DOI http://dx.doi.org/10.1080/23311886.2016.1215779
Department(s) Sociology of Development and Change
WASS
Publication type Refereed Article in a scientific journal
Publication year 2016
Abstract This paper explores the claim whether agro-forestry is a second soil fertility
paradigm. The answer to this question, however, is not unequivocal. Farmers in
Western Kenya generally do not apply fertiliser and rather rely on many soil fertility replenishment (SFR) strategies. Scientists recognised that lowering the costs of restoring fertility is vital to the future of agriculture in the region and beyond.
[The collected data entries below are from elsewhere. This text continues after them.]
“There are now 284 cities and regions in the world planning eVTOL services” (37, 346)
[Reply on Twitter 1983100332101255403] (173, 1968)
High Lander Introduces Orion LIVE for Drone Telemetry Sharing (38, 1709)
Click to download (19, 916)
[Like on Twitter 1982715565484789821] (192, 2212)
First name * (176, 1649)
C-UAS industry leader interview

Agroforestry emerged as an alternative strategy to replenish soil fertility and has been introduced through various programmes and institutions in Western Kenya since the early 1990s. Detailed field and case studies show that people are indeed convinced that agro-forestry helps them to replenish soil fertility and that over the years yields indeed have increased. The paper also traces the emergence of localised practices (niches) of soil fertility management. These niches stand for local ways of reproducing soil fertility. These practices coexist with improved fallows, and mutually transform each other through various kinds of interactions at field and village level as well as with technology institutions. Together they reflect the diversified soil fertility options that resonate well with the multiple nature of nutrient and other soil constraints. Low-cost technologies for supplying nutrients to crops are needed on a scale wide enough to improve the livelihood of farmers. The aim of the paper is to show whether and how externally induced improved fallow innovations resonate
with farmer-produced niches in the domain of SFR in Luoland. The paper contributes in this way to a more appropriate understanding of socio-technical innovations.